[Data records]
'''
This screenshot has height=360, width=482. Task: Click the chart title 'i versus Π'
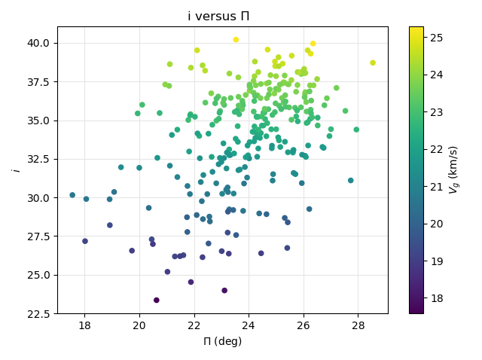tap(218, 16)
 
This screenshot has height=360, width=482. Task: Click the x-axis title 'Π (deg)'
tap(222, 341)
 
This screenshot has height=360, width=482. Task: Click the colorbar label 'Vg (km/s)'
tap(454, 170)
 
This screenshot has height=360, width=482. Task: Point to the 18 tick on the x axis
tap(84, 313)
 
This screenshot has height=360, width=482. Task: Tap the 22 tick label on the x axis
tap(194, 325)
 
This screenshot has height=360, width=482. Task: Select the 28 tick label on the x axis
tap(358, 325)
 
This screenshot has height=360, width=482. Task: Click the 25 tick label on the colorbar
tap(436, 37)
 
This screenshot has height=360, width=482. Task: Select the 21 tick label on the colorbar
tap(436, 186)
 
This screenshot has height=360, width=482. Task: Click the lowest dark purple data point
tap(157, 300)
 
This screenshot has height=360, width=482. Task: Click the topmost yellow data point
tap(236, 40)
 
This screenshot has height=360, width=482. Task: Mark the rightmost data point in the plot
tap(373, 63)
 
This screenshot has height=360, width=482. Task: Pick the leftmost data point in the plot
tap(72, 195)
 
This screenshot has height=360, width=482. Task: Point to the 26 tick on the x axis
tap(304, 313)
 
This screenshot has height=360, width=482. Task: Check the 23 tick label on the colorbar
tap(436, 111)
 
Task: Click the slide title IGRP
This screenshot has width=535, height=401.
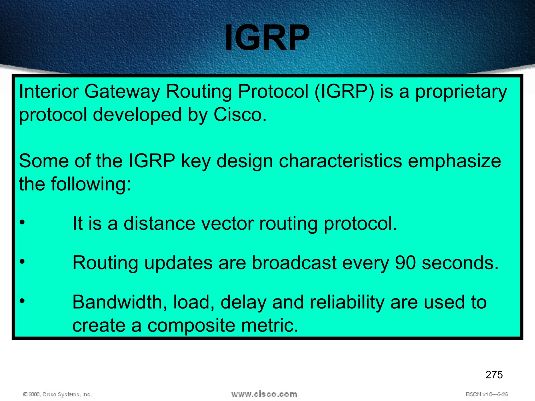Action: (267, 38)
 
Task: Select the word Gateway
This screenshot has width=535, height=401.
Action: (122, 92)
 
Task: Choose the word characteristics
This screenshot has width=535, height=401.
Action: (340, 161)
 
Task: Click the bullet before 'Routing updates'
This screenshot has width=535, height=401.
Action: (22, 262)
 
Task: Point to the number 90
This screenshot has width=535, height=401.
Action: (405, 263)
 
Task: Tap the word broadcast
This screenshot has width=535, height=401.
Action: (294, 263)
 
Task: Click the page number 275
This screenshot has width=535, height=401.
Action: (494, 375)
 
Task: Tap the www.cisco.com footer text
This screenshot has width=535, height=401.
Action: (264, 394)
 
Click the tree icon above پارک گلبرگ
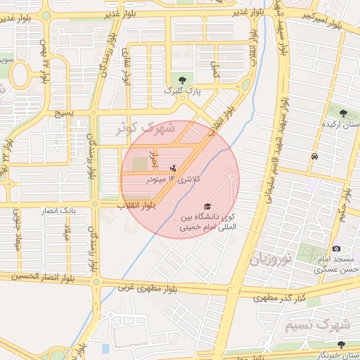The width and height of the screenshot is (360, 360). tap(183, 79)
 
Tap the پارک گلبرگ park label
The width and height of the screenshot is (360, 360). tap(183, 91)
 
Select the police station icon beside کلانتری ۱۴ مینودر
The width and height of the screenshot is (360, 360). tap(174, 168)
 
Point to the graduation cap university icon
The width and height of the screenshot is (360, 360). tap(207, 205)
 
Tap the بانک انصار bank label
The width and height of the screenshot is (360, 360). tap(78, 210)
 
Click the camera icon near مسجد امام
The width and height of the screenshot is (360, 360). tap(337, 248)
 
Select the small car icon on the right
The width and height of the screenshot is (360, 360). tap(314, 155)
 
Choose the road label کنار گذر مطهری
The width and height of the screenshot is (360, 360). tap(281, 298)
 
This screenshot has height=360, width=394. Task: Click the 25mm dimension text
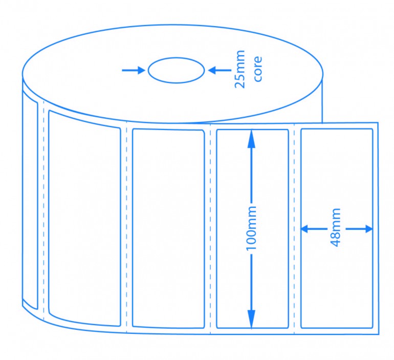tap(239, 69)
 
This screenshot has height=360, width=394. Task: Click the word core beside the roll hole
tap(257, 69)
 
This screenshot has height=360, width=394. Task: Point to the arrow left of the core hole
tap(134, 70)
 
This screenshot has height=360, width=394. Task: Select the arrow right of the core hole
tap(220, 70)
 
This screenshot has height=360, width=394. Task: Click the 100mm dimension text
tap(251, 228)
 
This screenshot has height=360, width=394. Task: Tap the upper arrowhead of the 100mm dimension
tap(251, 138)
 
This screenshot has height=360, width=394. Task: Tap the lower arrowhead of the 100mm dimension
tap(251, 319)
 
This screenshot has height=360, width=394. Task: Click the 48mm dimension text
tap(336, 227)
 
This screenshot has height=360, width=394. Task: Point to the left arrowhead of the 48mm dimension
tap(304, 229)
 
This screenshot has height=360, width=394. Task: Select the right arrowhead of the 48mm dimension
tap(369, 229)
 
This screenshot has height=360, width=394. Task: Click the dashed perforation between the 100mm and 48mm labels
tap(294, 229)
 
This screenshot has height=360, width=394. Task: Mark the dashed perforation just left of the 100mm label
tap(210, 229)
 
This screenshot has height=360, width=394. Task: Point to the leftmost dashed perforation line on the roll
tap(43, 210)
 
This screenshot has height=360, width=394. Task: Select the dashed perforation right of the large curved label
tap(126, 227)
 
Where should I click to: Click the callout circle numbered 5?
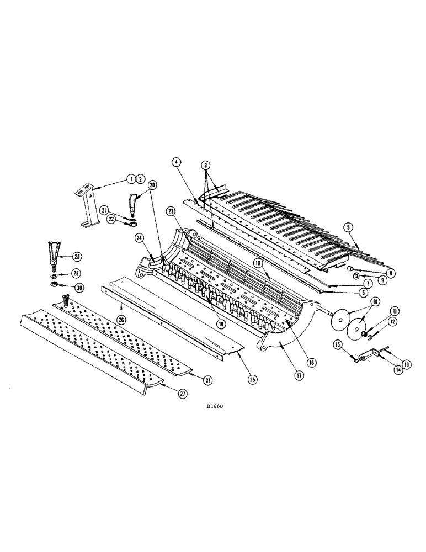(348, 226)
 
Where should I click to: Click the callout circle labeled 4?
(175, 163)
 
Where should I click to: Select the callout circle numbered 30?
(80, 287)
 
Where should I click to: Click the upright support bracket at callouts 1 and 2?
(87, 207)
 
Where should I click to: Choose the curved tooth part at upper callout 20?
(133, 204)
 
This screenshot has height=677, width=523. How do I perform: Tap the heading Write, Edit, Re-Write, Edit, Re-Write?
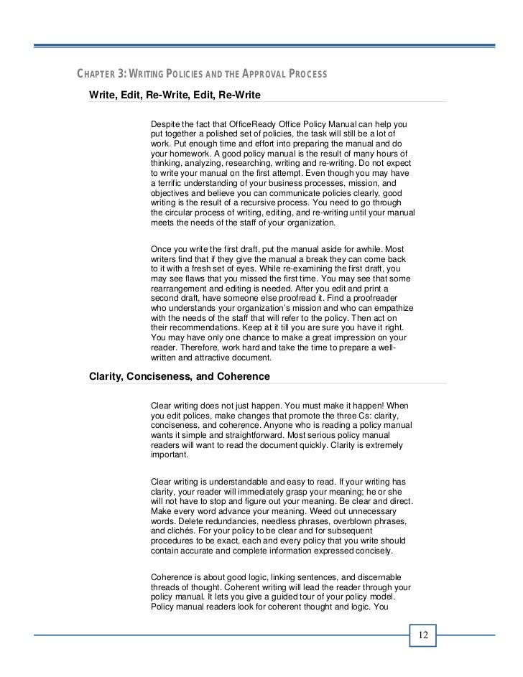coord(174,95)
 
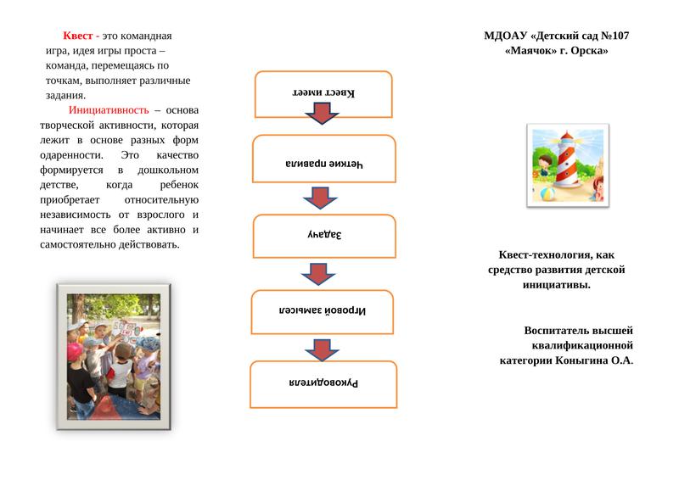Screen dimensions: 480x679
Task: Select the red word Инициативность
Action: coord(109,110)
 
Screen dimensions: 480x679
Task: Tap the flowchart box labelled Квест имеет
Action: coord(323,92)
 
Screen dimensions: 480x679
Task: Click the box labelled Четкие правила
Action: coord(323,159)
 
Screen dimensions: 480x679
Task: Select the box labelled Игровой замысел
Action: coord(323,310)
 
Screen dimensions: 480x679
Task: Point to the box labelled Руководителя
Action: coord(323,383)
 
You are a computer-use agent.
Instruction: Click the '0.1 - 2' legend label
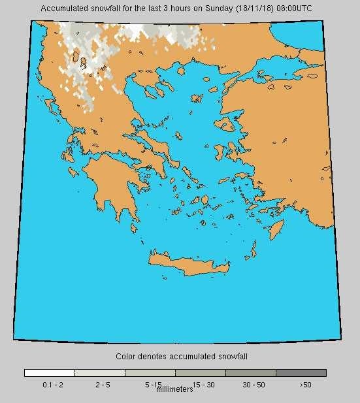[x=53, y=385]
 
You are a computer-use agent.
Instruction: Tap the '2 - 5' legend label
[x=103, y=385]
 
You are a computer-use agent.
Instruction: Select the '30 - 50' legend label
[x=254, y=385]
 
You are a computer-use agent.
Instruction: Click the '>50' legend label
[x=305, y=385]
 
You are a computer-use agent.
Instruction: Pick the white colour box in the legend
[x=50, y=373]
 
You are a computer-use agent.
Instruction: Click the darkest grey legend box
[x=301, y=373]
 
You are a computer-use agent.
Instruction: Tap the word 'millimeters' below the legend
[x=175, y=390]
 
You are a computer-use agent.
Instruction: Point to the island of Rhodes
[x=277, y=229]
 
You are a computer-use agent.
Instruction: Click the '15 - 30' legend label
[x=203, y=385]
'''
[Exercise task]
Identify each line in the entries above that includes the word "roll", and copy those lines.

[Correct result]
This screenshot has height=360, width=394. Task: Click the word core beside the roll hole
This screenshot has height=360, width=394. Task: Point to the leftmost dashed perforation line on the roll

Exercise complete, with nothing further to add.